Katzung & Trevor's Pharmacology Examination and Board Review, 9th Edition

Chapter 45. Aminoglycosides

Modes of Antibacterial Action

In the treatment of microbial infections with antibiotics, multiple daily dosage regimens traditionally have been designed to maintain serum concentrations above the minimal inhibitory concentration (MIC) for as long as possible. However, the in vivo effectiveness of some antibiotics, including aminoglycosides, results from a concentration-dependent killing action. As the plasma level is increased above the MIC, aminoglycosides kill an increasing proportion of bacteria and do so at a more rapid rate. Many antibiotics, including penicillins and cephalosporins, cause time-dependent killing of microorganisms, wherein their in vivo efficacy is directly related to time above MIC and becomes independent of concentration once the MIC has been reached.

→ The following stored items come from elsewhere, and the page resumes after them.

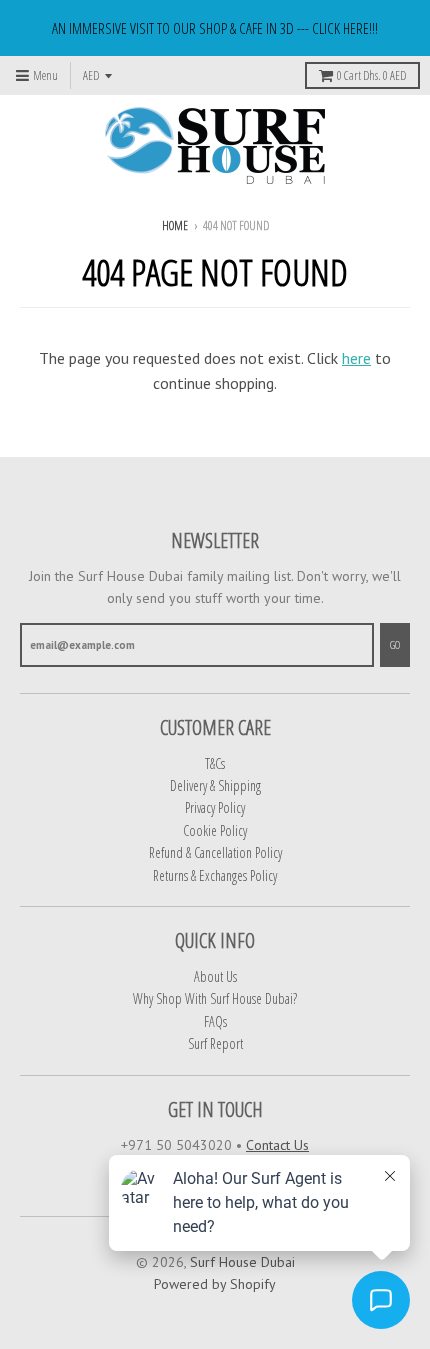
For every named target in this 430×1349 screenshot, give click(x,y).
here (356, 358)
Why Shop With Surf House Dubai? (215, 998)
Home (175, 225)
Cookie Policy (215, 830)
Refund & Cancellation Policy (215, 852)
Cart (371, 75)
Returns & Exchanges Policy (215, 875)
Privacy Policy (215, 807)
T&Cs (215, 763)
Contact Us (277, 1145)
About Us (215, 976)
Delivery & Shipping (215, 785)
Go (395, 644)
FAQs (215, 1021)
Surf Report (215, 1043)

Aminoglycosides are also capable of exerting a postantibiotic effect such that their killing action continues when their plasma levels have declined below measurable levels. Consequently, aminoglycosides have greater efficacy when administered as a single large dose than when given as multiple smaller doses. The toxicity (in contrast to the antibacterial efficacy) of aminoglycosides depends both on a critical plasma concentration and on the time that such a level is exceeded. The time above such a threshold is shorter with administration of a single large dose of an aminoglycoside than when multiple smaller doses are given. These concepts form the basis for once-daily aminoglycoside dosing protocols, which can be more effective and less toxic than traditional dosing regimens.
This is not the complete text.